Top Things To Strip— Guess what? They aren’t costume pieces!

Photography by MXT Visuals

Before I start this article, I want to clarify something right off the bat. Burlesque are strippers. Often, you will hear ignorant patrons describe the art of burlesque as “strippers but classy”, but guess what? As a stripper that performs in a theater, in a strip club, in rhinestones, in pleasers, sliding on a pole, floorwork in a bar, we all are made from the same fabric (sure, we have different histories) and WE ALL FALL UNDER THE CATEGORY OF SEX WORKERS. Sex work is work and it is VALID work.

From a performer standpoint, we often think that burlesque entails having a persona, an act, costume pieces, maybe some dance choreography… all with the goal to make magic happen on stage and leave the stage a lot more naked than how we started. We spend countless hours polishing our look/act and rhinestoning our costumes. We perform and want to entertain our audience. That’s showbiz, right?
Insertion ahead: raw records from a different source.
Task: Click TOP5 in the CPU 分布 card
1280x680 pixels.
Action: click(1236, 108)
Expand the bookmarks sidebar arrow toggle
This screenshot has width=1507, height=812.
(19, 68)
From the perspective of someone who is witnessing burlesque for the first time, the mind is hypnotized by the spell casting costumes but the heart also wonders “Wow, they must be so brave. I could never strip in public.”

Guess what? The performer and the newly baptized spectator aren’t so different behind closed doors. Behind closed doors, it is possible to find ourselves closed in by the walls of self doubt. Both asking the same question of “Am I ___________ enough?” Am I GOOD enough? Am I WORTHY enough? Am I SEXY enough? Am I CONFIDENT enough?

Which leads me to this point— What if the biggest transformation you can gain from burlesque lies in the way that you perceive yourself?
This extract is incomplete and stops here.